# Do Five Ten soles lose grip?



## monkies (Jun 10, 2007)

My 510 shoes still look good aesthetically, and the soles aren't worn (i.e. the round circles are still present on the soles)...but the shoe feels like it has lost grip lately. Do the soles lose their 'sticky' stuff after time? I don't think it's the pins on my pedals because those are still present. Note: I've worn these shoes while riding on weekends for about 3 years.


----------



## Barman1 (Jan 8, 2014)

It's most likely the pins smoothing out a little.
On my 3 bikes I've got VP, Blackspire and Diety platforms all in different states of wear. My 5.10's are a little slick on my old Blackspires but don't move at all on the new Diety platforms. YMMV


----------



## oopsthathurt (Aug 5, 2013)

I've only had my 5/10's for 1.5 years, but so far they've been great.

3 years and yours are just now starting to lose grip? That's actually not bad.


----------



## ustemuf (Oct 12, 2009)

Yes they lose grip after a lot of use, but it has more to do with your pedal pins than the rubber. Not many things last forever. It takes a lot of use to wear them out though, but I've shredded through a couple pairs. Pedal pins and fabric are not friends.

Replace the pins on your pedal and you will feel the difference of a new edge.


----------



## kenbentit (Jan 2, 2003)

^Yep. Mine always wear out where the pins have been eating at them. I get little holes and shredded rubber in those spots and it def. feels less grippy. Some fresh pins will help a bit for sure but once the rubber is worn out you're kind of running on borrowed time...


----------



## ThomasF (Oct 4, 2013)

DAFUQ!!! how do you guys have 5.10's for 3 years? i've had mine since late november and i've already put thumb nail sized holes in them. do you pins not just cut up the rubber? i have the 5.10 freerider vxi... what do you guys have?


----------



## MTBCanuck (May 19, 2011)

I'm also convinced the rubber hardens a bit too. I only get about a year out if a pair and ill have eaten a hole through the ball of the sole.


----------



## Gemini2k05 (Apr 19, 2005)

Any rubber compound is going to harden and rot over time and from sun exposure. Harder=less grip.


----------



## whoda*huck (Feb 12, 2005)

I've never had a pair where the soles stayed on long enough for them to wear out.


----------



## 11053 (Sep 19, 2009)

Yes.
Dirt and oxidization are the enemies of 5.10 rubber.
Quality control has been an ongoing enemy of 5.10 footwear in general.
When 5.10 was just doing climbing and approach shoes, the simple onsite refresh for sticky rubber was a light scrubbing/scuffing-wire brush works well.
Iso alcohol and a light scrub will get the old rubber looking and performing like new again.


----------



## bing! (Jul 8, 2010)

The soles, like other have said, will get eaten up where the pins make contact.

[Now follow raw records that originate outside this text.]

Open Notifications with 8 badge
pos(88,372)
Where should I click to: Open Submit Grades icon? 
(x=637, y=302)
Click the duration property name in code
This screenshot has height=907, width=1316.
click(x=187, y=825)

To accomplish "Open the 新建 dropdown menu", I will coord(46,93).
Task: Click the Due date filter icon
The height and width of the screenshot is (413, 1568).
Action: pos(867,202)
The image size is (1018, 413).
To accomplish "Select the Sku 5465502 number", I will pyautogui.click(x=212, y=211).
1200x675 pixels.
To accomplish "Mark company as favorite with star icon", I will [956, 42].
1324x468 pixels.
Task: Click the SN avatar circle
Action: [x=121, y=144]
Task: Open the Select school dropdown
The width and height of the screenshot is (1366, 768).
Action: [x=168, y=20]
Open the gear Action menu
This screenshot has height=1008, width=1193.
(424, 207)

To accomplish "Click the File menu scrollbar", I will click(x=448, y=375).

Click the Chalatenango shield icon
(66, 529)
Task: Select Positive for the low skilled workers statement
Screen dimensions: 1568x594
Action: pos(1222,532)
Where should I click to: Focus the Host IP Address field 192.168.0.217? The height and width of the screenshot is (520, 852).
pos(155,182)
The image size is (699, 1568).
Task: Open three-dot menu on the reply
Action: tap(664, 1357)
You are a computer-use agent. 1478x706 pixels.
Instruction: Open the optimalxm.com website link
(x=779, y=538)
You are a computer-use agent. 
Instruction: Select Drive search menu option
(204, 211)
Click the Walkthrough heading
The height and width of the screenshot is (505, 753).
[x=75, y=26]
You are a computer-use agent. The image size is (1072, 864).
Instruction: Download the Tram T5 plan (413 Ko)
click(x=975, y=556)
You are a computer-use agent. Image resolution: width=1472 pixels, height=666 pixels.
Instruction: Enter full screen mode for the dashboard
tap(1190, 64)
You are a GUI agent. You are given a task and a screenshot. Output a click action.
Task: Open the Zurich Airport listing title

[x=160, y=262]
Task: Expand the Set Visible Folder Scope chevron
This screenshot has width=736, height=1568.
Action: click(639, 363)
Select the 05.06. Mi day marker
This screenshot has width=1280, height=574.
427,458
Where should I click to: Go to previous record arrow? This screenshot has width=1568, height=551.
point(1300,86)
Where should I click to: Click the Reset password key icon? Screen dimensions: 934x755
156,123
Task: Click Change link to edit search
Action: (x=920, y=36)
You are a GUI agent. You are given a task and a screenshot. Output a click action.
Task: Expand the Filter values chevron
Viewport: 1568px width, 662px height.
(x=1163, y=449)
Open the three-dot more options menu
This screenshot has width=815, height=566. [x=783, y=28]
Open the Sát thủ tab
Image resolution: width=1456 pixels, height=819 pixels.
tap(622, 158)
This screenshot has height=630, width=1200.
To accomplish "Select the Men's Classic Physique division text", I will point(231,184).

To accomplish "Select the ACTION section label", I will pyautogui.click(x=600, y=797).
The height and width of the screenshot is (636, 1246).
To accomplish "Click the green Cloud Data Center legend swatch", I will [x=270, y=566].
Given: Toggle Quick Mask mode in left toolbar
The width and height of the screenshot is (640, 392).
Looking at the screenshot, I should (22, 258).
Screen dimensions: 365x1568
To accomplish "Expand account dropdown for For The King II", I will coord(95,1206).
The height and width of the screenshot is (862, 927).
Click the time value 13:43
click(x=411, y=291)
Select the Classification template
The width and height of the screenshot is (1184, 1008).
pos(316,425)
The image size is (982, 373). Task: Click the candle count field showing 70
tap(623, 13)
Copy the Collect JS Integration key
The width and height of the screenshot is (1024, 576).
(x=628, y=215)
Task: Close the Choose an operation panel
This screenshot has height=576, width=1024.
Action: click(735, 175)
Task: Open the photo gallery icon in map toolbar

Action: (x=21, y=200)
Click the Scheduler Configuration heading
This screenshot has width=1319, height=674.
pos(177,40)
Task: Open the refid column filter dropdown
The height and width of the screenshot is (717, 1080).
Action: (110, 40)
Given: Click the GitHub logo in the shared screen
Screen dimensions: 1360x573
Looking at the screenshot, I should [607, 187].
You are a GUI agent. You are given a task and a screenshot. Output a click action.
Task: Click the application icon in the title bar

Mine last about a year before I start feeling my feet start slipping off. 

I have noticed that if I put the shoe to thru the wash that they get stickier for a while


----------



## shortnangry (Nov 16, 2014)

You can't go by the presence or absence of the "circles" on the sole. That's not what provides traction. The shoes work well because of the "sticky" rubber compound used and because it's soft enough to allow the pins to bite well. 5.10, indeed, makes the Freerider VXI completely smooth where the pedal hits the shoe to provide more traction. The rubber will harden and degrade over time. How long that takes depends on the conditions. A good scrub with dishwashing liquid or some iso can help for a time. The pins biting into the sole will also over time chew up the bottom. 5.10, in my experience, still makes the best shoe around, but nothing lasts forever.


----------



## KrisRayner (Apr 3, 2007)

Try washing your shoes. After a good wash cycle and drying, the soles are super sticky again.


----------



## griffter18 (Jul 3, 2009)

As a climber and biker who uses 5:10 shoes 11053 has it right the rubber hardens with time and needs to be reconditioned.
Easiest ways are to scrub with a wire brush which removes a small amount of rubber or 
use a light solvent ie Iso alcohol and then scrub.

Doesnt matter if the tread bumps wear out as long as there is a layer of rubber. If theres rubber it should be soft enough to press your finger nail into it if not its time to recondition.


----------



## Gman086 (Jul 4, 2004)

ISO alcohol will draw out even more of the plasticizers in the rubber and make them even harder so good luck with that method. Clean with a good detergent like Dawn and water and toss them when they get too hard. Ozone (from electric motors/furnace/refrig) and UV light are the two biggest detriments so keep away from those.

Have FUN!

G MAN


----------



## azdog (Nov 16, 2004)

KrisRayner said:


> Try washing your shoes. After a good wash cycle and drying, the soles are super sticky again.


This!!!!


----------



## rinseflow (Sep 18, 2007)

As Kris said. It works.

Don't know if it's recommended or to be avoided, but with my older Five Ten Karvers I've been just throwing them in a washing machine once in a while. Makes the soles sticky as heck again! Might do bad things to the gluing of the sole but with worn older shoes I don't care because it brings back the stickiness and removes all unwanted smells also.


----------